Alumni des jeunes ambassadeurs de l’engagement associatif 2018, m'impliquer dans le milieu associatif est pour moi aussi important que m'impliquer dans le milieu professionnel. S’engager dans n’importe quel projet nous aide à gagner à maturité et nous créer une expérience hors du commun pour fonder notre avenir. L’année prochaine je serai en DUT GEA (Gestion des Entreprises et des Administrations) option RH en alternance.
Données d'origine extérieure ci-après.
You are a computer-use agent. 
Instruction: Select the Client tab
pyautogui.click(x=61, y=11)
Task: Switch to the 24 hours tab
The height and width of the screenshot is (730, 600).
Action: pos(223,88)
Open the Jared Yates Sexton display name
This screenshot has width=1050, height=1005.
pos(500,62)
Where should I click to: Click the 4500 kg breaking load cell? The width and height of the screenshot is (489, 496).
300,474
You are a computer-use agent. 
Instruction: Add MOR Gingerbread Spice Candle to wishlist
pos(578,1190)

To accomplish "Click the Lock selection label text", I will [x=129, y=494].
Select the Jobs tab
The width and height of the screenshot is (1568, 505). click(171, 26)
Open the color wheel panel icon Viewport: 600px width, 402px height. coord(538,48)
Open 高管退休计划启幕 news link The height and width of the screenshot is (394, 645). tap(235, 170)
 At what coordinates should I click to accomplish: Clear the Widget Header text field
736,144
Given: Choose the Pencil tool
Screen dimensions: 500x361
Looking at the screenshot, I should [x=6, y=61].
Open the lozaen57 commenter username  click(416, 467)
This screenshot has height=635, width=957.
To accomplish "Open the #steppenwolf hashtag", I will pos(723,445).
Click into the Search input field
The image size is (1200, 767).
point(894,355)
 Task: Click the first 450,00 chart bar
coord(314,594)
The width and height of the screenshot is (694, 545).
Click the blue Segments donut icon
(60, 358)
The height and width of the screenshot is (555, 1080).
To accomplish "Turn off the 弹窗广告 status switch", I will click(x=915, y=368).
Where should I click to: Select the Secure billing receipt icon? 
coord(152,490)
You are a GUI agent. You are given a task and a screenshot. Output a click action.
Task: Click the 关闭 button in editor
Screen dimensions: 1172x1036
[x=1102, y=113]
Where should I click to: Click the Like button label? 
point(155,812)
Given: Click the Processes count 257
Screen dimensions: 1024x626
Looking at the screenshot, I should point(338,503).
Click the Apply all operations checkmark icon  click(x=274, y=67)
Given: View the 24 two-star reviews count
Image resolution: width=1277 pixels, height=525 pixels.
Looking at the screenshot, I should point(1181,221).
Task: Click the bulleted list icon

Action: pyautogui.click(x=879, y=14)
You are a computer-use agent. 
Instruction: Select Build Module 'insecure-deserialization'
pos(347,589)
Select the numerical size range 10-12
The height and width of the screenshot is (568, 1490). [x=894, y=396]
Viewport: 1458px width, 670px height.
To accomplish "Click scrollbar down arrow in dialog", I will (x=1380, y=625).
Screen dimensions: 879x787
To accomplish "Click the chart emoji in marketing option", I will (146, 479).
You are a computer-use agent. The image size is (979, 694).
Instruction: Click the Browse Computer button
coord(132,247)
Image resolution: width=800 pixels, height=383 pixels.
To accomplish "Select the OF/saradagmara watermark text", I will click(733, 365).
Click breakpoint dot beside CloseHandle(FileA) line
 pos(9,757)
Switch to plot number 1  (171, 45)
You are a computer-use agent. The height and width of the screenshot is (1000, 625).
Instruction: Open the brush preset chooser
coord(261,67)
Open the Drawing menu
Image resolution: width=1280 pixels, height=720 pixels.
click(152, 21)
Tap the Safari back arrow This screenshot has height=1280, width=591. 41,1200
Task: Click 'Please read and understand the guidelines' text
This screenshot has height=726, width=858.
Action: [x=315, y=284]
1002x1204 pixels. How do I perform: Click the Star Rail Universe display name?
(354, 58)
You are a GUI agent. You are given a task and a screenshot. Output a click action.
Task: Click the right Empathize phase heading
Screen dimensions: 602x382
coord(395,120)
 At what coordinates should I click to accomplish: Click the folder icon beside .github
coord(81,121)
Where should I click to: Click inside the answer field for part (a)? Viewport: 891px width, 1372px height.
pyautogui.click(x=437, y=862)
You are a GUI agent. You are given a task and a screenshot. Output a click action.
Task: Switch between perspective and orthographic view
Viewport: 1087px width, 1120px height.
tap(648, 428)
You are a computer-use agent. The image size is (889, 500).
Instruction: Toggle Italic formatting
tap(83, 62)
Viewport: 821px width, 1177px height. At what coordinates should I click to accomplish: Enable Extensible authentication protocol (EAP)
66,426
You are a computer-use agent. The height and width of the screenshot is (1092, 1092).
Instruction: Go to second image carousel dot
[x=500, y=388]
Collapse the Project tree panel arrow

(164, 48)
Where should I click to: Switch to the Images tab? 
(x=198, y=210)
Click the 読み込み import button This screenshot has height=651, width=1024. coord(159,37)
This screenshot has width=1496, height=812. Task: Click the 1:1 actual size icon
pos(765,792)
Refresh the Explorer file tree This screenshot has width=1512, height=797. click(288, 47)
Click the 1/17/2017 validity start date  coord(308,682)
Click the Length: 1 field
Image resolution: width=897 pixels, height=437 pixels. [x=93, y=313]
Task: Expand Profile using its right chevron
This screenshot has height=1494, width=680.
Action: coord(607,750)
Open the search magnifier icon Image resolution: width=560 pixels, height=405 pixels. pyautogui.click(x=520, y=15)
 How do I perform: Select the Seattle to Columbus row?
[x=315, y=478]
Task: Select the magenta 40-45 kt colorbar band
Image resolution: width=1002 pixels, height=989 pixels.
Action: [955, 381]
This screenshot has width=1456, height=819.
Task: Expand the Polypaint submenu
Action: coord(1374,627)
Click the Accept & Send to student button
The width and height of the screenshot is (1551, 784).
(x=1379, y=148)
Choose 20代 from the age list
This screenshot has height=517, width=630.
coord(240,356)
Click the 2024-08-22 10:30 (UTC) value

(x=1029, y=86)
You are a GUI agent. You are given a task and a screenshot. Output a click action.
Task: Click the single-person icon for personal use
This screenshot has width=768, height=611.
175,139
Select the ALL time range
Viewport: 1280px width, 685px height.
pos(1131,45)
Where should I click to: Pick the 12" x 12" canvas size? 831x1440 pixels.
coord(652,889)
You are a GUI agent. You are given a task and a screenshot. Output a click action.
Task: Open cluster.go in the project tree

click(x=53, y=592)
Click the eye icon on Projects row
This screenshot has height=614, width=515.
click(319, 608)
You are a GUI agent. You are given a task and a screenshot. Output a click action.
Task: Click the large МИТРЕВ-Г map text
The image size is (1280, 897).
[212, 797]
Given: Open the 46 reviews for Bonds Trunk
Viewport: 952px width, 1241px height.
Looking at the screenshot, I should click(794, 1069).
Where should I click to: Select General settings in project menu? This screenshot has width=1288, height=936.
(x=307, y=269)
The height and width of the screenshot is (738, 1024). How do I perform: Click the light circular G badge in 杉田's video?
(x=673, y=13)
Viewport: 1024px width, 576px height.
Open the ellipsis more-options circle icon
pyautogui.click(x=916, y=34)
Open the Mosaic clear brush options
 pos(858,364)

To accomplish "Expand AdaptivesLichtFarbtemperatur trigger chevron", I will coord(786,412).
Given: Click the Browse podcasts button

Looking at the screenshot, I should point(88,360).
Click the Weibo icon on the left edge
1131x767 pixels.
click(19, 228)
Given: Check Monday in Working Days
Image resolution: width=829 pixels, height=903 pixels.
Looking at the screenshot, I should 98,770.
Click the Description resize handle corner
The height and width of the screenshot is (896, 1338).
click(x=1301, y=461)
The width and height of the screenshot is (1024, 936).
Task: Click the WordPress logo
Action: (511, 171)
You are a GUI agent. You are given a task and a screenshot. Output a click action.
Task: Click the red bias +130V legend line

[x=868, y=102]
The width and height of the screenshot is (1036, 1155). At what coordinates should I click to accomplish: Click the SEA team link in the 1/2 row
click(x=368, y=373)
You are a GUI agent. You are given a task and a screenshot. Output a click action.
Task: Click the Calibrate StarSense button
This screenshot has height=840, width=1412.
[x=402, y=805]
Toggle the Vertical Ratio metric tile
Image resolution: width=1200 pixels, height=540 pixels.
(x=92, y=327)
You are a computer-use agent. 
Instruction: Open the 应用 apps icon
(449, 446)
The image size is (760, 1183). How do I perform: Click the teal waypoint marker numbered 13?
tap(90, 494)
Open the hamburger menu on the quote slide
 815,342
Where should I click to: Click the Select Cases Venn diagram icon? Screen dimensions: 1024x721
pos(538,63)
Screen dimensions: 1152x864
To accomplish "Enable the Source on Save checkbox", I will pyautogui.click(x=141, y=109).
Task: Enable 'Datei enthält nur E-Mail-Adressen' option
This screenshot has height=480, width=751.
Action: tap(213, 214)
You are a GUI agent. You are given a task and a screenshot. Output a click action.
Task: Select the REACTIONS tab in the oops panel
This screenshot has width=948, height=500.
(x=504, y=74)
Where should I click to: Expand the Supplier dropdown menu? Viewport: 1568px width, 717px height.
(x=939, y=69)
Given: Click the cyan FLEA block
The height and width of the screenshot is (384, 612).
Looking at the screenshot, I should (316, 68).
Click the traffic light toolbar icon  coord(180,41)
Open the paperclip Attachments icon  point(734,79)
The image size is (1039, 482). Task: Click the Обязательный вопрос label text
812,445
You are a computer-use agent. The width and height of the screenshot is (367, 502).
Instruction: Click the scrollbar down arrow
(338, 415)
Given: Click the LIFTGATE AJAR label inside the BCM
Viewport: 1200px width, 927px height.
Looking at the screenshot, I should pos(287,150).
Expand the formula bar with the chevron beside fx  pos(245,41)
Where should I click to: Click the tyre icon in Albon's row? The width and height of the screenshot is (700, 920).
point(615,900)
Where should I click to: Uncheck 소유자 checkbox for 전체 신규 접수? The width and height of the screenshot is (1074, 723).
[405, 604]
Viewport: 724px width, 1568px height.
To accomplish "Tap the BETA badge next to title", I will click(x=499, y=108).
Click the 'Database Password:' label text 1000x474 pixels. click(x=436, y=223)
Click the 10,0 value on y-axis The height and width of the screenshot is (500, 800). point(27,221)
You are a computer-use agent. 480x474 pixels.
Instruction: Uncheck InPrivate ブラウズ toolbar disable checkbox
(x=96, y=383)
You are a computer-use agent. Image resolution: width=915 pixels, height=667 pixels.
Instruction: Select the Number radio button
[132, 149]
J’ai toujours travaillé pour ne pas être une charge pour ma famille

Née dans un milieu défavorisé, j'ai commencé à accumuler les petits boulots dès que j'ai pu. Pour m'offrir l'avenir que je voulais.

Par Inès A.14 juin 2019

J’ai toujours voulu être indépendante. Décider de ce que j’achète. Née dans un milieu défavorisé, je n’ai jamais voulu être une charge en plus pour ma mère. Quand tu vis dans un couple monoparental, forcément, les revenus sont faibles, surtout quand la pension alimentaire n’est pas versée. Ma mère a dû élever quatre filles sans père, en travaillant pour le SMIC dans un centre d’accueil d’urgence pour les SDF (à côté d’eux, on avait tout). Et les allocations ne suffisent absolument pas ! C’est pour ça qu’aujourd’hui, je suis peu dépensière, car on n’a jamais pu l’être. Aussi, le quartier où j’ai grandi m’a appris à vivre à la MacGyver, dans la récup’, mais toujours dans le partage. Toujours offrir ce qu’on a à donner, car même dans les quartiers les plus défavorisés, il y a les pauvres et les très pauvres.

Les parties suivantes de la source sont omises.